Collect every line in the records below that contains the word "entry", and reproduce each such line in full.

----------------

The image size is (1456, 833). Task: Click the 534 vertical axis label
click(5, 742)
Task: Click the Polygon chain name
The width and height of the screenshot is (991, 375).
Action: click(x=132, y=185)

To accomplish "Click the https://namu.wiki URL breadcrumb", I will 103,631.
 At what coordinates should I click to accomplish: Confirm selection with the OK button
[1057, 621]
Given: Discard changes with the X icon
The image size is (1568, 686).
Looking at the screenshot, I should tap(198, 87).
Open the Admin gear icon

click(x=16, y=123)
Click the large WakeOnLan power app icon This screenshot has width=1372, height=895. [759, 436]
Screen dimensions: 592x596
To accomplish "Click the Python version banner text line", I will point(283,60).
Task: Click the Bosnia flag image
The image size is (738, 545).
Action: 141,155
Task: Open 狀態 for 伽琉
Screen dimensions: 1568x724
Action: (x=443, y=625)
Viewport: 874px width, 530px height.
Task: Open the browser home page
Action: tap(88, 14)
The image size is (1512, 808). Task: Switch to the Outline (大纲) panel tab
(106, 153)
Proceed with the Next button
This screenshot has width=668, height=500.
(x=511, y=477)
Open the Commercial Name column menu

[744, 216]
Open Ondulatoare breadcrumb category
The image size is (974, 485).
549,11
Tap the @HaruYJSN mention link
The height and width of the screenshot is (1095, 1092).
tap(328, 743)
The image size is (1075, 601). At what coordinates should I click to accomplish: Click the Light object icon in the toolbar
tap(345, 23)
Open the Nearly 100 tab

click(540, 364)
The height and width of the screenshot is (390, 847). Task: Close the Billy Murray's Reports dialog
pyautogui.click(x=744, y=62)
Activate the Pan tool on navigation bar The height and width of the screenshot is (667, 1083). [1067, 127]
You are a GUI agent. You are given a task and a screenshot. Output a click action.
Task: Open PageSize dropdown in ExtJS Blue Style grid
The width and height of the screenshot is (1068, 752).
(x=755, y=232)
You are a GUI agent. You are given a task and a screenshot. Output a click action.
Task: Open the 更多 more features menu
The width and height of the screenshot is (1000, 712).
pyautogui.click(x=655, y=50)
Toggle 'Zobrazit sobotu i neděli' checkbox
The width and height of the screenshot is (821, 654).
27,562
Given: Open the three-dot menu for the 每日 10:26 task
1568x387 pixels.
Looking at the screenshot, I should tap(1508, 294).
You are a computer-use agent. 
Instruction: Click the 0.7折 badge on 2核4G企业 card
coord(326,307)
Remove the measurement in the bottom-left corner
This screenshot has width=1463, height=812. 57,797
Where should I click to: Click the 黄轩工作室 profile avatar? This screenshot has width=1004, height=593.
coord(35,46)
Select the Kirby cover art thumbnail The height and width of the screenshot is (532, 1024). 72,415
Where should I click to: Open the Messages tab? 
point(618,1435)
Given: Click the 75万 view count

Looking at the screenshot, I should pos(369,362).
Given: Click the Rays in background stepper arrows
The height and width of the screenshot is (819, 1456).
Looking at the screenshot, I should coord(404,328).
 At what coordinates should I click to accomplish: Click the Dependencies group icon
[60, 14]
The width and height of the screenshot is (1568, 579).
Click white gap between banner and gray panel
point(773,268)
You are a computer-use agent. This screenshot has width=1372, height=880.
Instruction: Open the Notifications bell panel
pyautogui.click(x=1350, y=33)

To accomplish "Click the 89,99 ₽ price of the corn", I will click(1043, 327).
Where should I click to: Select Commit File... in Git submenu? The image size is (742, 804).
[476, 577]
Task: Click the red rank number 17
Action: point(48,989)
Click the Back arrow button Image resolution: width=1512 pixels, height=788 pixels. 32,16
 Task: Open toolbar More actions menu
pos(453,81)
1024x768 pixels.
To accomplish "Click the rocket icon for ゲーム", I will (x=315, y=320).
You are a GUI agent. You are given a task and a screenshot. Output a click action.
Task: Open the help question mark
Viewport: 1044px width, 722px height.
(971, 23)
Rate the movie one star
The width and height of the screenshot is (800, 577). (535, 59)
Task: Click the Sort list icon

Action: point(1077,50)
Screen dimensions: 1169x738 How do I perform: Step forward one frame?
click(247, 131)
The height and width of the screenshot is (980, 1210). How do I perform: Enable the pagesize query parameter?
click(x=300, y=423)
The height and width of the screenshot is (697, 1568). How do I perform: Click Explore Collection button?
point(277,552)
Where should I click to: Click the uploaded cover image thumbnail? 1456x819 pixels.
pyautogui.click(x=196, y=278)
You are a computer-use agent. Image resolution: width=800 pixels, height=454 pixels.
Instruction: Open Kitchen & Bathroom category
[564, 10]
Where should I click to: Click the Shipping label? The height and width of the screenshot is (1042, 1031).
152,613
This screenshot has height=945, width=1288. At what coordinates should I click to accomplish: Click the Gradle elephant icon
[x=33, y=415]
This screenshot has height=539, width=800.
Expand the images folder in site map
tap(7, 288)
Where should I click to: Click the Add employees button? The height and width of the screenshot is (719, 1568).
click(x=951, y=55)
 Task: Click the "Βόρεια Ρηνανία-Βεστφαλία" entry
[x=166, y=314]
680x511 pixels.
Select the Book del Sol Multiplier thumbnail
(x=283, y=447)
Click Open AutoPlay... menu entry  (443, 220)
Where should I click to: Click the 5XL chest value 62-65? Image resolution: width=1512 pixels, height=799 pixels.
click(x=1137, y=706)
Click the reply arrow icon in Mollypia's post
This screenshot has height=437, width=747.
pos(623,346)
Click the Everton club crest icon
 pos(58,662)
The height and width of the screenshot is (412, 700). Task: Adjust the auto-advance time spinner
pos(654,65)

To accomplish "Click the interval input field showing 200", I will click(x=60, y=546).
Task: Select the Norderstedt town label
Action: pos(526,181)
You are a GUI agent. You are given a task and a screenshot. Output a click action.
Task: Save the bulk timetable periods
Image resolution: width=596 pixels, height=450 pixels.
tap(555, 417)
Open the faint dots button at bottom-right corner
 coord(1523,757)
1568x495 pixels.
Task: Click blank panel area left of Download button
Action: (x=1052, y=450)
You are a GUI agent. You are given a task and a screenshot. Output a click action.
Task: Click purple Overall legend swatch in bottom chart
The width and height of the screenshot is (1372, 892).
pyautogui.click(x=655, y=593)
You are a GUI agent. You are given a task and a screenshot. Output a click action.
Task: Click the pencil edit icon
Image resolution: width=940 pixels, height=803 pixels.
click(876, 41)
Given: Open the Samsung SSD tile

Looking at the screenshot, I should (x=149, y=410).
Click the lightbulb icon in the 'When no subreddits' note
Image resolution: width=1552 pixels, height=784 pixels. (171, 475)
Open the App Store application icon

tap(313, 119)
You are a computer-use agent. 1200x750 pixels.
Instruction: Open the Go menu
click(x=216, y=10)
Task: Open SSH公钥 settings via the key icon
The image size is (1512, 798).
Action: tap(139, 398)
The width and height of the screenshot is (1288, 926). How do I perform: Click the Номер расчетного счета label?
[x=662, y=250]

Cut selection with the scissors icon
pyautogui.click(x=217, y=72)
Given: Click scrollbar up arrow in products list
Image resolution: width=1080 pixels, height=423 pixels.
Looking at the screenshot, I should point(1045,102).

----------------

_Output of the task_.
 Task: Click the "Βόρεια Ρηνανία-Βεστφαλία" entry
Click Open AutoPlay... menu entry  (443, 220)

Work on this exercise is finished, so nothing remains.